Matthias B. wrote:
On Tue, 13 Jun 2006 12:23:03 -0600 Jason Aeschilman
<[EMAIL PROTECTED]> wrote:
ash history is not saved on shutdown. I have commented out the line
"unset HISTFILE" from /etc/profile so now history is saved for root, but
it only works when I log out of a terminal. If I reboot or shutdown,
the history does not get saved to ~/.bash_history. Does anyone know how
this can be fixed? Shouldn't this be standard on the LFS system? Even
if you keep "unset HISTFILE" for root, regular users should not lose
their bash history on shutdown.
Are you sure that you are losing history rather than getting the history
for some interactive shell that you had open but didn't use?
AFAIK, by default, bash overwrites the history file on exit, i.e. the last
shell that terminates gets to write the history.

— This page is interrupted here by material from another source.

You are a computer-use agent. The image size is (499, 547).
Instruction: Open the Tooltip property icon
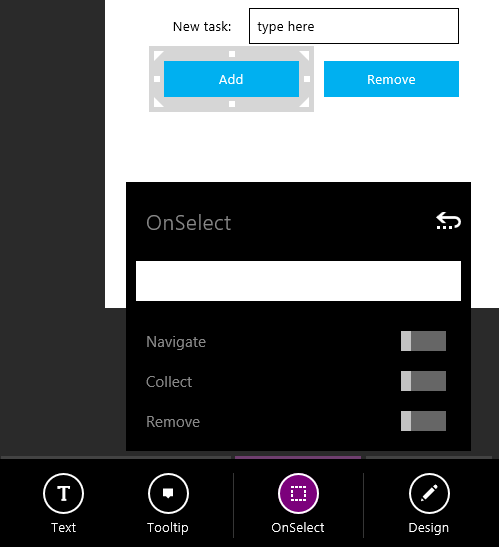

When you shut down,
shells terminate in no well-defined order so that with
history-overwriting, the shell that wins the race to write history may
just be the wrong one.
Try putting
shopt -s histappend
into your /etc/profile and see if that fixes your problem. This will cause
bash to append to the history file rather than overwrite it, thereby
causing your history to store history from all shells, not just the one
terminated last.
MSB
I have exactly one console session up. So it's not a case where one
console is overwriting another. I suppose sending the SIGHUP signal to
all bash processes on shutdown may be the best solution.